> [What is being asked] Give back each entry verbatim.

==================================================

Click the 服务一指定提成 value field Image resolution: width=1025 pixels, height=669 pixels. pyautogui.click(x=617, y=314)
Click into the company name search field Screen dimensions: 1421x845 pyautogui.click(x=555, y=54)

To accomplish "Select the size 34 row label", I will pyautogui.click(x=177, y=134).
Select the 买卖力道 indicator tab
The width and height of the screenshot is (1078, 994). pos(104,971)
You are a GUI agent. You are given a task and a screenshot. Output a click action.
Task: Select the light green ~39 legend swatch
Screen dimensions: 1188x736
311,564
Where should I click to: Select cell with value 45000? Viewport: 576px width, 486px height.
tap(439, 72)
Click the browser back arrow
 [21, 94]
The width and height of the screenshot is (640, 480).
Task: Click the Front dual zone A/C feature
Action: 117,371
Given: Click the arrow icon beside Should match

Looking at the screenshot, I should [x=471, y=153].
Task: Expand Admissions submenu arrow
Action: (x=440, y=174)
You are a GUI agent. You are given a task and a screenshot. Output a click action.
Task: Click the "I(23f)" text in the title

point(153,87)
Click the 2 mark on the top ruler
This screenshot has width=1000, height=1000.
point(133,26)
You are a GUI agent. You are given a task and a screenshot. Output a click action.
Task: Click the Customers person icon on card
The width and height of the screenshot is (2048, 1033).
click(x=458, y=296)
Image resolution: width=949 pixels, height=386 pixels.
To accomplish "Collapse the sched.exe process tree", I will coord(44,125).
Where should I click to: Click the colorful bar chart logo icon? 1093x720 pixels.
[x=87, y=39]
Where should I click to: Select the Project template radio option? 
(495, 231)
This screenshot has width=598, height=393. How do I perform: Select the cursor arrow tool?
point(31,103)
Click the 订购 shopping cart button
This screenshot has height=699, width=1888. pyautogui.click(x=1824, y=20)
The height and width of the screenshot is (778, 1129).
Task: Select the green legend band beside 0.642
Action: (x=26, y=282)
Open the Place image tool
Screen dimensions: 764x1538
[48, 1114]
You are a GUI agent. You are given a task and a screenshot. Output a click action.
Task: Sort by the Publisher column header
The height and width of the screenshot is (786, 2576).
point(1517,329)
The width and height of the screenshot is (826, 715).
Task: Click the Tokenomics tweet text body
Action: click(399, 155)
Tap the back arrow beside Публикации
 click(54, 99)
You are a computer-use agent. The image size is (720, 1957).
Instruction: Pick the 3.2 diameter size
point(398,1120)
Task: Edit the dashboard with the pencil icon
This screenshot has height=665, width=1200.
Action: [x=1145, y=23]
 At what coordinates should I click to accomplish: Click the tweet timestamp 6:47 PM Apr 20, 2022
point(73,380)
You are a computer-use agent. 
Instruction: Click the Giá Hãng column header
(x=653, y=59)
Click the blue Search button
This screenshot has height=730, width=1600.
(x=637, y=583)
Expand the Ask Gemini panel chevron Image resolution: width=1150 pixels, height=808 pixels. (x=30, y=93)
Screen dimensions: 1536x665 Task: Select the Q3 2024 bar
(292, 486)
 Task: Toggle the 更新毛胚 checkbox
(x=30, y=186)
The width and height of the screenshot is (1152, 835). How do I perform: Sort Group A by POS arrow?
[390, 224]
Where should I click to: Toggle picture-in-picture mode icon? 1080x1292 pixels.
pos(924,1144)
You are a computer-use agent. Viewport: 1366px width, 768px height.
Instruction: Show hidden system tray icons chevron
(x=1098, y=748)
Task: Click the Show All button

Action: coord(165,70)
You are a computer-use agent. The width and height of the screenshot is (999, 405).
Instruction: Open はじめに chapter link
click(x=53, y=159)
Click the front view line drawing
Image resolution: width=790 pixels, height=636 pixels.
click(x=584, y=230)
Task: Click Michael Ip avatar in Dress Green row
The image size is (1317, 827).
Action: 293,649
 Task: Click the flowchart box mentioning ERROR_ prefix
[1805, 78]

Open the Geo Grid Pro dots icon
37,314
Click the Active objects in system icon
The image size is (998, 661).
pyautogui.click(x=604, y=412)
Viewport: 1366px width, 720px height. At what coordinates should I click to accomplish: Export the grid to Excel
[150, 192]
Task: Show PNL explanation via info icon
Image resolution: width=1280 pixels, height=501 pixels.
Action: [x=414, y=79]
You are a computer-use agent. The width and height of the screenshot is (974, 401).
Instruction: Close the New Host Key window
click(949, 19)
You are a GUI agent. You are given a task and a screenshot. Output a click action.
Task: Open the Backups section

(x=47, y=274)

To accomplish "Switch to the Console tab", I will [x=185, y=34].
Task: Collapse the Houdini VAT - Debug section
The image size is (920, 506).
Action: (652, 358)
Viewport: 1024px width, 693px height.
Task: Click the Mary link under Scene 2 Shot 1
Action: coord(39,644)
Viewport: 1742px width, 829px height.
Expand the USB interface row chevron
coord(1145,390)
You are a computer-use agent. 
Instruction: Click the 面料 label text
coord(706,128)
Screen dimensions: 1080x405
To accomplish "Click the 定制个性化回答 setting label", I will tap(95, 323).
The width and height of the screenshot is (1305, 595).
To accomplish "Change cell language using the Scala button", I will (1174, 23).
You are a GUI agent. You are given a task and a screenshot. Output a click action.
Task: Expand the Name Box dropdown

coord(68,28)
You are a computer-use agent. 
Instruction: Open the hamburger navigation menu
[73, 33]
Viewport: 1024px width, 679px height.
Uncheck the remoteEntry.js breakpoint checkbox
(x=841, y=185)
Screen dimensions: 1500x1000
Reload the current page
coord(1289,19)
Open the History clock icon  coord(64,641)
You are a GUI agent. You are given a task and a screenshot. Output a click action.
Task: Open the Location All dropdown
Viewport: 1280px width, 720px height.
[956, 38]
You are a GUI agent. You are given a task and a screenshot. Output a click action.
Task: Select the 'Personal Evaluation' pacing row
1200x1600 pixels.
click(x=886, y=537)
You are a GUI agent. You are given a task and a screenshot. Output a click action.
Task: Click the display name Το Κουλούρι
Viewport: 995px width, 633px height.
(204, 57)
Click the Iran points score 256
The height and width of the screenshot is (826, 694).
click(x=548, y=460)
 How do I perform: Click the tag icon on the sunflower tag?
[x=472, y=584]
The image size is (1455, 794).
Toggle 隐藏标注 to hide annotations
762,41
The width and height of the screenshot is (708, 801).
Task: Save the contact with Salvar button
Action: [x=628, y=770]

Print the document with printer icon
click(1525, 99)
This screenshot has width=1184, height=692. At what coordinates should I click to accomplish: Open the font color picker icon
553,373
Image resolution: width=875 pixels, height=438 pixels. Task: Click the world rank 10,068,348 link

==================================================

> [Answer to this problem]
Click the 服务一指定提成 value field Image resolution: width=1025 pixels, height=669 pixels. pyautogui.click(x=617, y=314)
Click into the company name search field Screen dimensions: 1421x845 pyautogui.click(x=555, y=54)

To accomplish "Select the size 34 row label", I will pyautogui.click(x=177, y=134).
Select the 买卖力道 indicator tab
The width and height of the screenshot is (1078, 994). pos(104,971)
You are a GUI agent. You are given a task and a screenshot. Output a click action.
Task: Select the light green ~39 legend swatch
Screen dimensions: 1188x736
311,564
Where should I click to: Select cell with value 45000? Viewport: 576px width, 486px height.
tap(439, 72)
Click the browser back arrow
 [21, 94]
The width and height of the screenshot is (640, 480).
Task: Click the Front dual zone A/C feature
Action: 117,371
Given: Click the arrow icon beside Should match

Looking at the screenshot, I should [x=471, y=153].
Task: Expand Admissions submenu arrow
Action: (x=440, y=174)
You are a GUI agent. You are given a task and a screenshot. Output a click action.
Task: Click the "I(23f)" text in the title

point(153,87)
Click the 2 mark on the top ruler
This screenshot has width=1000, height=1000.
point(133,26)
You are a GUI agent. You are given a task and a screenshot. Output a click action.
Task: Click the Customers person icon on card
The width and height of the screenshot is (2048, 1033).
click(x=458, y=296)
Image resolution: width=949 pixels, height=386 pixels.
To accomplish "Collapse the sched.exe process tree", I will coord(44,125).
Where should I click to: Click the colorful bar chart logo icon? 1093x720 pixels.
[x=87, y=39]
Where should I click to: Select the Project template radio option? 
(495, 231)
This screenshot has width=598, height=393. How do I perform: Select the cursor arrow tool?
point(31,103)
Click the 订购 shopping cart button
This screenshot has height=699, width=1888. pyautogui.click(x=1824, y=20)
The height and width of the screenshot is (778, 1129).
Task: Select the green legend band beside 0.642
Action: (x=26, y=282)
Open the Place image tool
Screen dimensions: 764x1538
[48, 1114]
You are a GUI agent. You are given a task and a screenshot. Output a click action.
Task: Sort by the Publisher column header
The height and width of the screenshot is (786, 2576).
point(1517,329)
The width and height of the screenshot is (826, 715).
Task: Click the Tokenomics tweet text body
Action: click(399, 155)
Tap the back arrow beside Публикации
 click(54, 99)
You are a computer-use agent. The image size is (720, 1957).
Instruction: Pick the 3.2 diameter size
point(398,1120)
Task: Edit the dashboard with the pencil icon
This screenshot has height=665, width=1200.
Action: [x=1145, y=23]
 At what coordinates should I click to accomplish: Click the tweet timestamp 6:47 PM Apr 20, 2022
point(73,380)
You are a computer-use agent. 
Instruction: Click the Giá Hãng column header
(x=653, y=59)
Click the blue Search button
This screenshot has height=730, width=1600.
(x=637, y=583)
Expand the Ask Gemini panel chevron Image resolution: width=1150 pixels, height=808 pixels. (x=30, y=93)
Screen dimensions: 1536x665 Task: Select the Q3 2024 bar
(292, 486)
 Task: Toggle the 更新毛胚 checkbox
(x=30, y=186)
The width and height of the screenshot is (1152, 835). How do I perform: Sort Group A by POS arrow?
[390, 224]
Where should I click to: Toggle picture-in-picture mode icon? 1080x1292 pixels.
pos(924,1144)
You are a computer-use agent. Viewport: 1366px width, 768px height.
Instruction: Show hidden system tray icons chevron
(x=1098, y=748)
Task: Click the Show All button

Action: coord(165,70)
You are a computer-use agent. The width and height of the screenshot is (999, 405).
Instruction: Open はじめに chapter link
click(x=53, y=159)
Click the front view line drawing
Image resolution: width=790 pixels, height=636 pixels.
click(x=584, y=230)
Task: Click Michael Ip avatar in Dress Green row
The image size is (1317, 827).
Action: 293,649
 Task: Click the flowchart box mentioning ERROR_ prefix
[1805, 78]

Open the Geo Grid Pro dots icon
37,314
Click the Active objects in system icon
The image size is (998, 661).
pyautogui.click(x=604, y=412)
Viewport: 1366px width, 720px height. At what coordinates should I click to accomplish: Export the grid to Excel
[150, 192]
Task: Show PNL explanation via info icon
Image resolution: width=1280 pixels, height=501 pixels.
Action: [x=414, y=79]
You are a computer-use agent. The width and height of the screenshot is (974, 401).
Instruction: Close the New Host Key window
click(949, 19)
You are a GUI agent. You are given a task and a screenshot. Output a click action.
Task: Open the Backups section

(x=47, y=274)

To accomplish "Switch to the Console tab", I will [x=185, y=34].
Task: Collapse the Houdini VAT - Debug section
The image size is (920, 506).
Action: (652, 358)
Viewport: 1024px width, 693px height.
Task: Click the Mary link under Scene 2 Shot 1
Action: coord(39,644)
Viewport: 1742px width, 829px height.
Expand the USB interface row chevron
coord(1145,390)
You are a computer-use agent. 
Instruction: Click the 面料 label text
coord(706,128)
Screen dimensions: 1080x405
To accomplish "Click the 定制个性化回答 setting label", I will tap(95, 323).
The width and height of the screenshot is (1305, 595).
To accomplish "Change cell language using the Scala button", I will (1174, 23).
You are a GUI agent. You are given a task and a screenshot. Output a click action.
Task: Expand the Name Box dropdown

coord(68,28)
You are a computer-use agent. 
Instruction: Open the hamburger navigation menu
[73, 33]
Viewport: 1024px width, 679px height.
Uncheck the remoteEntry.js breakpoint checkbox
(x=841, y=185)
Screen dimensions: 1500x1000
Reload the current page
coord(1289,19)
Open the History clock icon  coord(64,641)
You are a GUI agent. You are given a task and a screenshot. Output a click action.
Task: Open the Location All dropdown
Viewport: 1280px width, 720px height.
[956, 38]
You are a GUI agent. You are given a task and a screenshot. Output a click action.
Task: Select the 'Personal Evaluation' pacing row
1200x1600 pixels.
click(x=886, y=537)
You are a GUI agent. You are given a task and a screenshot. Output a click action.
Task: Click the display name Το Κουλούρι
Viewport: 995px width, 633px height.
(204, 57)
Click the Iran points score 256
The height and width of the screenshot is (826, 694).
click(x=548, y=460)
 How do I perform: Click the tag icon on the sunflower tag?
[x=472, y=584]
The image size is (1455, 794).
Toggle 隐藏标注 to hide annotations
762,41
The width and height of the screenshot is (708, 801).
Task: Save the contact with Salvar button
Action: [x=628, y=770]

Print the document with printer icon
click(1525, 99)
This screenshot has width=1184, height=692. At what coordinates should I click to accomplish: Open the font color picker icon
553,373
Image resolution: width=875 pixels, height=438 pixels. Task: Click the world rank 10,068,348 link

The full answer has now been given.